### SET PROBLEM
Count the lines in the records below that contain the string "Collapse", matching case exactly, and reply with that number alone.

#### WORKING DATA ####

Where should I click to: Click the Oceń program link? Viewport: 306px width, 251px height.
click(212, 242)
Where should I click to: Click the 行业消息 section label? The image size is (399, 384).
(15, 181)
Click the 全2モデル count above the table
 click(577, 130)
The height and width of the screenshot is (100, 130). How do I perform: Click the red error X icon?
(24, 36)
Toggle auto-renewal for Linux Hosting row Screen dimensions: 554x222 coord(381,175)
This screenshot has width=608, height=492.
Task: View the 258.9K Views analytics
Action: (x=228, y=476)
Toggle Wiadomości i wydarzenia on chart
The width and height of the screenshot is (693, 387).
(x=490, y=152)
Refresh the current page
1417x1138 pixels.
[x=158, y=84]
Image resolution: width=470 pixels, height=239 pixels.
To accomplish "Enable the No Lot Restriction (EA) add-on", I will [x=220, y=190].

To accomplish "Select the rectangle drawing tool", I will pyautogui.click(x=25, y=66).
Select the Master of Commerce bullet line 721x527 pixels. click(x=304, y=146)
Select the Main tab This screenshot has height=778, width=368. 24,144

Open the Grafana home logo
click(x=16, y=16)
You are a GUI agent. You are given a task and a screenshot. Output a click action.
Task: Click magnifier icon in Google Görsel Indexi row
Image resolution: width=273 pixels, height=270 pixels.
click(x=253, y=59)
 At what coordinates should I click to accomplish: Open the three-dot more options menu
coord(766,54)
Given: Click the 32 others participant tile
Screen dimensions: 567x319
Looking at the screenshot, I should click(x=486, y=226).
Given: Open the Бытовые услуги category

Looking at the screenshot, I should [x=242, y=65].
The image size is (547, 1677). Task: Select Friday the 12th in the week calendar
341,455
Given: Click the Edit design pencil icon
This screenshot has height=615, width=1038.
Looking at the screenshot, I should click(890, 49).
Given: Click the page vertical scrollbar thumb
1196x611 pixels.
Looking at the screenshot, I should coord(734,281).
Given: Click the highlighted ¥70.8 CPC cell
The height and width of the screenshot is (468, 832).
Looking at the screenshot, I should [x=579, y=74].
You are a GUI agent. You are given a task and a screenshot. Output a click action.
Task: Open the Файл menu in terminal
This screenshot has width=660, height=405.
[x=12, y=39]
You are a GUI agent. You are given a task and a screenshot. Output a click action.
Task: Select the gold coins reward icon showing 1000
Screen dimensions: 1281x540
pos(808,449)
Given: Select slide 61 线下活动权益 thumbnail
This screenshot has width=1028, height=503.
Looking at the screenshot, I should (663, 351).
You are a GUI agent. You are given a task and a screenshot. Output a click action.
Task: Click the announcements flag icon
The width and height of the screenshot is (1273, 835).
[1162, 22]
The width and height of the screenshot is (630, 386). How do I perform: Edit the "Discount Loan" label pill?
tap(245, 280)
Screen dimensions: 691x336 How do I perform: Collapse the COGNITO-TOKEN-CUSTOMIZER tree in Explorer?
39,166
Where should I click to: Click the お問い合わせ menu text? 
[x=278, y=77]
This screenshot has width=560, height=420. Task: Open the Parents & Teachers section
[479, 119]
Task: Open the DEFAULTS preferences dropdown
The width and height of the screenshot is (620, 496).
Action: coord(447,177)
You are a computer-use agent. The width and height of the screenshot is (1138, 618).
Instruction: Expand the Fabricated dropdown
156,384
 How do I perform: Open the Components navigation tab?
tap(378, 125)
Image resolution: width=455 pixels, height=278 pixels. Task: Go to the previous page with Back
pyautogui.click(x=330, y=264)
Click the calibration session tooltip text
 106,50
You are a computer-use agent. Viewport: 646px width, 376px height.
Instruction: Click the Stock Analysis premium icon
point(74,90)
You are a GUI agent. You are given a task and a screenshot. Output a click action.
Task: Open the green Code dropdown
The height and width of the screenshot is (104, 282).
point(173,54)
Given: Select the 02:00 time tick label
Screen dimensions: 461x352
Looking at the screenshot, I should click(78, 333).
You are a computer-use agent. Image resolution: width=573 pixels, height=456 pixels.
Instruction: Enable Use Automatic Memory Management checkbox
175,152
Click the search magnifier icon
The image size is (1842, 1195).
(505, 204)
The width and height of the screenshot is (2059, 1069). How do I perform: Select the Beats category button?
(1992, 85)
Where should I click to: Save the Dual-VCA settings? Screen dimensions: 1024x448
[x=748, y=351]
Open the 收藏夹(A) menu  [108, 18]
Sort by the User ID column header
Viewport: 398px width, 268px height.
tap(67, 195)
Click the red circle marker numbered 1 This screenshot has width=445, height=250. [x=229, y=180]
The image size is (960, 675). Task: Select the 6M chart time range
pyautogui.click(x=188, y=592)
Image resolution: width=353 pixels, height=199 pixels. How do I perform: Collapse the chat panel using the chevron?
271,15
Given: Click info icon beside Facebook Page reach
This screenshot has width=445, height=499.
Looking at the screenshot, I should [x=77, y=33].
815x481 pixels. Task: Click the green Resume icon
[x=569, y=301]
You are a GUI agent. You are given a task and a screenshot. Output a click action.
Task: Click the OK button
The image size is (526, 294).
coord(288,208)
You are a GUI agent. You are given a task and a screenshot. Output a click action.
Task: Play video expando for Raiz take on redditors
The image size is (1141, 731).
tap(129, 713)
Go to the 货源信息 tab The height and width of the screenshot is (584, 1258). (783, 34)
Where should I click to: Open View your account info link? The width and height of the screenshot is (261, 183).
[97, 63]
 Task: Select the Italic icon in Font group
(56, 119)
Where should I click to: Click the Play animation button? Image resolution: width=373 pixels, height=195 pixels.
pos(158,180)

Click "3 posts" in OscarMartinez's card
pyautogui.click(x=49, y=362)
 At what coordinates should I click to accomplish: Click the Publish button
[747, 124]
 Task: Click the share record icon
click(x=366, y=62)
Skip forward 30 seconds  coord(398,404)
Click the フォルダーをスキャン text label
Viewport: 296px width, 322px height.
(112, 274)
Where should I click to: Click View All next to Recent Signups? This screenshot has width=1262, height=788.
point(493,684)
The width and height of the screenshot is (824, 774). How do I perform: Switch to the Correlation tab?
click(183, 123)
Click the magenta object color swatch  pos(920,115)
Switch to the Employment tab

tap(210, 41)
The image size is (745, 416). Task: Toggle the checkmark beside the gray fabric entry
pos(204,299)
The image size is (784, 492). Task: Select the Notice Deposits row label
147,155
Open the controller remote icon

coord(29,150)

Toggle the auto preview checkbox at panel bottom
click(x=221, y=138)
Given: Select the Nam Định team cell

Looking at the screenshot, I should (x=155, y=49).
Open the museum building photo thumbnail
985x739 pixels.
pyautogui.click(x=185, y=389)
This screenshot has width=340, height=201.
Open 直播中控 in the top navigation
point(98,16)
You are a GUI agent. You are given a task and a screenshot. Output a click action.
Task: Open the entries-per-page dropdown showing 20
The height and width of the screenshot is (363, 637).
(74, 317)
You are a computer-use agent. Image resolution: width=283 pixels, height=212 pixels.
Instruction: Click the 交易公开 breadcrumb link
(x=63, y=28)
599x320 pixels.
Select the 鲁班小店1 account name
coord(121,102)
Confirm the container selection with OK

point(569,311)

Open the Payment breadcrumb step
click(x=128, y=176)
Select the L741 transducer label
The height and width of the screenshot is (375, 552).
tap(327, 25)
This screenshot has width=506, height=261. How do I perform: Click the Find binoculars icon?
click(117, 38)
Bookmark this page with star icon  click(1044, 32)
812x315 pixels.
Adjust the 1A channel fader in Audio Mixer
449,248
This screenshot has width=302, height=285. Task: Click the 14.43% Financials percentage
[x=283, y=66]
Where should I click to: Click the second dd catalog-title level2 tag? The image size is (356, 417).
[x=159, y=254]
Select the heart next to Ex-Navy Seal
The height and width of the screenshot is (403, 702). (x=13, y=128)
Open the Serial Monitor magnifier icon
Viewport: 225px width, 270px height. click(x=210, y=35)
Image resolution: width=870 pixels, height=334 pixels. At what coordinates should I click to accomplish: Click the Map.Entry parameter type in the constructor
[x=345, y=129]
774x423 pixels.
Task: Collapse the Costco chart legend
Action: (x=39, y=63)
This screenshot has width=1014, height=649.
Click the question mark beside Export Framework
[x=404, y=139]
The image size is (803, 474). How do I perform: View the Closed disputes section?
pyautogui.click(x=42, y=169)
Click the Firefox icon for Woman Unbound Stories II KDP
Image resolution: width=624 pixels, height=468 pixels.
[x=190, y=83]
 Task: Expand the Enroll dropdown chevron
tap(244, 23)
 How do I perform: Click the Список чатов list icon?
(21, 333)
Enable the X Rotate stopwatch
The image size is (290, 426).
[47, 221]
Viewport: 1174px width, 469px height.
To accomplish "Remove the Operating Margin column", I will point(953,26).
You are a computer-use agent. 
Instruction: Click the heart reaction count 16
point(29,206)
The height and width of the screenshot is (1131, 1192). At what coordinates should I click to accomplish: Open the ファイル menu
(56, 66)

####

### EXERCISE RESULT
3